■ TEXT EXCERPT:
Grade and proliferation as predictors of relapse-free survival. A Cox regression model was used to determine probability of relapse over time. Kaplan-Meier curves show the time to event given different grades and levels of proliferation. The grade was scored as low (green), medium (red) or high (blue). The proliferation score was based on continuous expression data, and is shown as tertiles that correspond to low (green), medium (red), and high (blue) levels of expression. The proliferation meta-gene (log₂ average of the 14 proliferation genes) showed significant value in predicting relapse, even after correcting for other clinical parameters important for survival (Table 1). Furthermore, when we include both the grade and proliferation in a model for relapse-free survival, we find that the proliferation meta-gene is the better predictor (grade, P = 0.51; proliferation index, P = 0.047).

Figure 3

Intrinsic subtype stratified by the proliferation index. Tumors were given an 'intrinsic' subtype assignment based on the minimal 37-gene quantitative reverse-transcription-PCR classifier (Figure 1b). Patients were classified as having Luminal (estrogen receptor (ER)-positive) or HER2/Basal (ER-negative) subtypes. In order to have groups of similar size and because the subtypes largely follow ER status, tumors in the HER2 and Basal-like groups (both ER-negative) were combined. Continuous expression data for the proliferation meta-gene (log₂ average of the 14 selected markers) were used in a Cox regression model to determine the probability of relapse over time. Differences in relapse for low (green), medium (red), and high (blue) expression are shown as tertiles in the Kaplan-Meier plots. Stratification by proliferation added information for relapse in the Luminal subtype (P = 0.00039) but not the ER-negative subtypes (P = 0.74).

Figure 4

Stratification of five 'intrinsic' subtypes by the proliferation meta-gene. A large microarray breast cancer data set (337 samples × 16,000 genes) from women with early-stage disease was used to confirm the significance of the proliferation meta-gene to further risk-stratify the Luminal tumors. Tumors were classified as Basal, HER2+/ER-, Luminal A, Luminal B, and Normal-like. The microarray data for the proliferation meta-gene was then used in a Cox regression model to determine probability of relapse in women with the different tumor subtypes. Differences in relapse for low (green), medium (red), and high (blue) expression are shown as tertiles in the Kaplan-Meier plots. The Kaplan-Meier curves show that proliferation adds significant survival information, beyond that gleaned from the intrinsic subtype, only for patients with Luminal A tumors (P = 0.012).

■ DATA FOR REVIEW:
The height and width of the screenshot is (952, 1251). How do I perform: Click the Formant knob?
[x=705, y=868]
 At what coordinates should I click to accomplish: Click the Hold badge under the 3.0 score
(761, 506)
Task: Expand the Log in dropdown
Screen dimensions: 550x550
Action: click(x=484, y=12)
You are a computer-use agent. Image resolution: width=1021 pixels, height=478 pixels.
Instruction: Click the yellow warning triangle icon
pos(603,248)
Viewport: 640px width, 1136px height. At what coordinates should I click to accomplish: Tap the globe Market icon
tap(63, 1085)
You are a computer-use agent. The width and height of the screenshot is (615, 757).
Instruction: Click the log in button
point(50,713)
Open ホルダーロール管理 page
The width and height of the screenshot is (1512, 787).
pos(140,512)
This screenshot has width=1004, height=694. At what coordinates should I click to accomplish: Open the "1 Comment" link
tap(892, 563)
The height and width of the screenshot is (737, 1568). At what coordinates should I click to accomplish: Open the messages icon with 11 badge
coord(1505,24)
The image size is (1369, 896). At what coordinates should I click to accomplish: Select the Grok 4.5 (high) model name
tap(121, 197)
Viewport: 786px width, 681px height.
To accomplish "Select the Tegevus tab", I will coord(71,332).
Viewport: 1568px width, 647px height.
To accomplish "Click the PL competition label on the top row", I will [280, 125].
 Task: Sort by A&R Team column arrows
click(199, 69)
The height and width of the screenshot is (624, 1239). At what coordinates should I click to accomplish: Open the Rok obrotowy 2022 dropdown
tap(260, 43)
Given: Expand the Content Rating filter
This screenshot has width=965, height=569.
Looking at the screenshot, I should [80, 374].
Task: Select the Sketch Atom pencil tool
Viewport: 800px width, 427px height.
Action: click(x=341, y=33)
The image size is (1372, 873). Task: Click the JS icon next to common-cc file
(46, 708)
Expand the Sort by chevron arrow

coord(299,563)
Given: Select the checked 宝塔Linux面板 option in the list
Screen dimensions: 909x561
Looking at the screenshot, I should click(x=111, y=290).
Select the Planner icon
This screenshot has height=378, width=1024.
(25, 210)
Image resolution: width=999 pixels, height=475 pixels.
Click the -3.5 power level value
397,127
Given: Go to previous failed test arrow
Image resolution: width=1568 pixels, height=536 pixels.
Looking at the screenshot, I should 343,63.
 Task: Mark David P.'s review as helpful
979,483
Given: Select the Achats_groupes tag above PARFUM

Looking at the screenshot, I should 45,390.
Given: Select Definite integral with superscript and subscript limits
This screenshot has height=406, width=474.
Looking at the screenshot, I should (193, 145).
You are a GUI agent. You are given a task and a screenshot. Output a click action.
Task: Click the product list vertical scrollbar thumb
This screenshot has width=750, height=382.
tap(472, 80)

■ DIRECTIONS:
Continue the text on proliferation and breast cancer relapse from its last sentence onward. The items above come from a separate source and have no connection to the text.

■ EXERCISE ANSWER:
Figure 5

Co-clustering of real-time quantitative reverse-transcription (qRT)-PCR and microarray data using 50 genes and 252 samples. The relative copy number (qRT-PCR) and R/G ratio (microarray) for each gene was log₂-transformed and combined into a single dataset using distance-weighted discrimination. Two-way hierarchical clustering was performed on the combined dataset using Spearman correlation and average linkage. (a) The sample-associated dendrogram shows the same classes as seen in Figure 1. Samples are classified as Basal-like (red), HER2+/ER- (pink), Luminal (blue), and Normal-like (green). The expression level for each gene is shown relative to the median expression of that gene across all the samples, with overexpressed genes in red and underexpressed genes in green. Genes with average expression are black. (b) The gene-associated dendrogram shows that the Luminal tumors and Basal-like tumors differentially express estrogen-associated genes (cluster 1); as well as basal keratins (KRT 5 and KRT 17), inflammatory response genes (CX3CL1 and SLPI), and genes in the Wnt pathway (FZD7) (cluster 3). The main distinguishers of the HER2+/ER- group are low expression of genes in cluster 1 and high expression of genes on the 17q12 amplicon (ERBB2 and GRB7) (cluster 4). The proliferation genes (cluster 2) have high expression in the estrogen receptor (ER)-negative tumors (Basal-like and HER2+/ER-) and low expression in ER-positive (Luminal) and Normal-like samples.